THE REQUEST: Please reproduce the material verbatim, from the line containing "You are a computer-use agent. Viewport: 1540px" through the line containing "(x=691, y=297)", with both of those lines included.

Stored dataset material
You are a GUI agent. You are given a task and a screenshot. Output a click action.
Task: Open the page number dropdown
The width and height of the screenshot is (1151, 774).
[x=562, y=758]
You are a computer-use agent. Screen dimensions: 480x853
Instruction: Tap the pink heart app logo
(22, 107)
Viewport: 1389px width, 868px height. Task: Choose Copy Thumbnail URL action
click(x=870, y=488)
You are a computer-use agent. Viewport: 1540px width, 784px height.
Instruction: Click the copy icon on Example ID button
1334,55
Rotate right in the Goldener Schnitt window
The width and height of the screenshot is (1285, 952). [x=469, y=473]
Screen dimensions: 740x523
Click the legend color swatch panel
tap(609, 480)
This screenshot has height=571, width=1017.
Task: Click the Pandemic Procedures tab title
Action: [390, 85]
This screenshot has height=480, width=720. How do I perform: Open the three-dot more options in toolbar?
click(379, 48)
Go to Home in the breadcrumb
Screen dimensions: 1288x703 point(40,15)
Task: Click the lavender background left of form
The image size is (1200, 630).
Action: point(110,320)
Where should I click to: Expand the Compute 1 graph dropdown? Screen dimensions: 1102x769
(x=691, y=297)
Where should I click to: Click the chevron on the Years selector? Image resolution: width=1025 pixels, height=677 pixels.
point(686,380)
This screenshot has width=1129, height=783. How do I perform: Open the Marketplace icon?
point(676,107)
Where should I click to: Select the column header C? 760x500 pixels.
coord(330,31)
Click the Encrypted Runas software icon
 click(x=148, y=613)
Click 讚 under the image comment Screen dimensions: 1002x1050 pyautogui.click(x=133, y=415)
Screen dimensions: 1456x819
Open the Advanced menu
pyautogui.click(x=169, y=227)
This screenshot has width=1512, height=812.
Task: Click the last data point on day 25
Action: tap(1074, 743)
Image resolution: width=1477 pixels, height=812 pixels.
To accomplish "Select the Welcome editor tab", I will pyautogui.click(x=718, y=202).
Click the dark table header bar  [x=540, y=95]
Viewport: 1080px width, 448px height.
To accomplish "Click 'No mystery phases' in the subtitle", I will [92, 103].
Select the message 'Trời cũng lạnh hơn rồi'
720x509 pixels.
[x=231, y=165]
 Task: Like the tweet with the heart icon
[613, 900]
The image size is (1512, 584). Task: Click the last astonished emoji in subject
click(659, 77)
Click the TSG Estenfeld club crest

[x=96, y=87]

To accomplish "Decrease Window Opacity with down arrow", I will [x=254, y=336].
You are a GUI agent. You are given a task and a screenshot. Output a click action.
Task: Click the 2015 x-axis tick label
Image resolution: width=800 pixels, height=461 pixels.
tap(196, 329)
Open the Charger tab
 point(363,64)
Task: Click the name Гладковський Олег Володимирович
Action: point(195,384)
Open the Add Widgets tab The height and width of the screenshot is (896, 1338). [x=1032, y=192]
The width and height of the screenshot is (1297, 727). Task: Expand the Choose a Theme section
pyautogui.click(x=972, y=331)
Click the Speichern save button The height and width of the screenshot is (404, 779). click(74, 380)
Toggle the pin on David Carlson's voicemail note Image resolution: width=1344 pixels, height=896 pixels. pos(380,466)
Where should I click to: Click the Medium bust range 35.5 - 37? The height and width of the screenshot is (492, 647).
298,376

RESULT OF THE EXERCISE:
You are a computer-use agent. Viewport: 1540px width, 784px height.
Instruction: Click the copy icon on Example ID button
1334,55
Rotate right in the Goldener Schnitt window
The width and height of the screenshot is (1285, 952). [x=469, y=473]
Screen dimensions: 740x523
Click the legend color swatch panel
tap(609, 480)
This screenshot has height=571, width=1017.
Task: Click the Pandemic Procedures tab title
Action: [390, 85]
This screenshot has height=480, width=720. How do I perform: Open the three-dot more options in toolbar?
click(379, 48)
Go to Home in the breadcrumb
Screen dimensions: 1288x703 point(40,15)
Task: Click the lavender background left of form
The image size is (1200, 630).
Action: point(110,320)
Where should I click to: Expand the Compute 1 graph dropdown? Screen dimensions: 1102x769
(x=691, y=297)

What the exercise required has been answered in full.